**EXTRAIT À LIRE**.
● ● ●
La proximité avec la Suisse, notamment dans le Genevois et le Chablais, amplifie encore ce phénomène, en particulier pour les professions du secteur de la santé en raison de l'attractivité des salaires suisses.

À l'heure où je vous parle, 181 lits d'Ehpad sont gelés dans le département, faute de personnel. L'octroi d'une prime de vie chère ou d'une indemnité de résidence en Haute-Savoie se révèle ainsi indispensable pour répondre au moins en partie à cette problématique.

De même, il conviendrait de faire évoluer le zonage ABC affecté à de nombreuses communes de notre département, qui se révèle inadapté. Ce zonage prend en considération la tension du marché immobilier local comme critère de classement. Or nombre de communes sont classées en zone B2 alors qu'elles mériteraient un classement en zone B1.

À titre d'exemple, à Chamonix, le coût moyen du mètre carré s'élève à 6 454 euros pour un appartement et 8 647 euros pour une maison. Bloquée en zone B2, la commune est ainsi privée de nombreuses aides à l'investissement locatif intermédiaire, notamment du dispositif fiscal de TVA à taux réduit qui s'applique aux logements intermédiaires portés par les investisseurs institutionnels en zone A et B1.

Son caractère doublement frontalier, hautement touristique et très attractif d'un point de vue démographique fait incontestablement de la Haute-Savoie un territoire atypique. La mise en œuvre d'un zonage et de dispositifs adaptés aux particularités de ce territoire est incontournable, et constitue un enjeu majeur pour le maintien des populations, le dynamisme économique et la vitalité des services publics.
● ● ●
**DONNÉES AFFICHÉES**.
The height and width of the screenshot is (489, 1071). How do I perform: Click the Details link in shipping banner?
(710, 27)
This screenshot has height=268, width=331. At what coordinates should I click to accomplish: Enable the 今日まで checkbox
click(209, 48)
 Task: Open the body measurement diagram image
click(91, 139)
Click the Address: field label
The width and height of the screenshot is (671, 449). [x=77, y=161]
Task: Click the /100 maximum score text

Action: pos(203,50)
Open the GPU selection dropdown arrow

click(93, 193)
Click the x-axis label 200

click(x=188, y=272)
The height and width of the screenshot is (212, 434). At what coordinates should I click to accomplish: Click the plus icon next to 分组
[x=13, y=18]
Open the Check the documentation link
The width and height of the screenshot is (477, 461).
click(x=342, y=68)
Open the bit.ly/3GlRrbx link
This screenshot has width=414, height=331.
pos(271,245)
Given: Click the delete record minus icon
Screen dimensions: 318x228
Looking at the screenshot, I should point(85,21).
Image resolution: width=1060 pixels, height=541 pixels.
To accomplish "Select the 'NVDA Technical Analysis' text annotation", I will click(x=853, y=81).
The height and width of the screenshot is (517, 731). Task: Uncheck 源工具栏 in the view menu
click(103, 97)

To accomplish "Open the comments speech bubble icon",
● ● ●
**PROBLÈMES À RÉSOUDRE**.
a) Reproduisez, dans le texte sur la Haute-Savoie, le passage qui va de « À titre d'exemple, à » jusqu'à « des services publics. » inclus.
b) Rédigez la suite du texte sur la Haute-Savoie à partir de l'endroit où il s'arrête.

**CORRIGÉ DE L'EXERCICE**.
a)
À titre d'exemple, à Chamonix, le coût moyen du mètre carré s'élève à 6 454 euros pour un appartement et 8 647 euros pour une maison. Bloquée en zone B2, la commune est ainsi privée de nombreuses aides à l'investissement locatif intermédiaire, notamment du dispositif fiscal de TVA à taux réduit qui s'applique aux logements intermédiaires portés par les investisseurs institutionnels en zone A et B1.

Son caractère doublement frontalier, hautement touristique et très attractif d'un point de vue démographique fait incontestablement de la Haute-Savoie un territoire atypique. La mise en œuvre d'un zonage et de dispositifs adaptés aux particularités de ce territoire est incontournable, et constitue un enjeu majeur pour le maintien des populations, le dynamisme économique et la vitalité des services publics.

b)
Je souhaiterais donc connaître les intentions du Gouvernement sur ces sujets.

M. le président. La parole est à M. le ministre.

M. Julien Denormandie, ministre auprès de la ministre de la cohésion des territoires et des relations avec les collectivités territoriales, chargé de la ville et du logement. Madame la sénatrice, je partage votre constat : sur un certain nombre de territoires, le logement empêche notamment l'installation de celles et ceux qui travaillent, accompagnent, apportent des services publics à tous les habitants de ces territoires.

Je suis également d'accord sur un second point : il faut une politique du logement qui permette de répondre à cette problématique. On le constate dans beaucoup de cas, c'est par le logement qu'une solution peut être trouvée, comme vous l'avez très justement rappelé.

Vous proposez de faire évoluer le zonage. J'ai une conviction : la politique du logement est beaucoup trop centralisée et elle doit être davantage territorialisée. C'est un fait, depuis deux ans et demi que je suis ministre chargé de la ville et du logement, je vis avec ce zonage. Néanmoins, vous l'aurez remarqué, j'ai fait en sorte que les nouveaux dispositifs que j'ai créés, comme le Denormandie ancien, ne soient pas zonés. Ce sont donc les communes qui mettent en place les opérations de revitalisation du territoire qui seront directement éligibles à ce dispositif. La réalité territoriale est avant tout connue par les élus locaux ou les agents qui travaillent sur les communes.

Le projet de loi de finances que j'aurai l'honneur de vous présenter dans quelques jours prévoit une première expérimentation pour arrêter le zonage dans la région Bretagne. Il s'agit de donner la possibilité de déterminer au niveau régional, en faisant de la dentelle, les fameuses classifications que vous avez rappelées. Après cette expérimentation, mon objectif est bien évidemment de généraliser ce système.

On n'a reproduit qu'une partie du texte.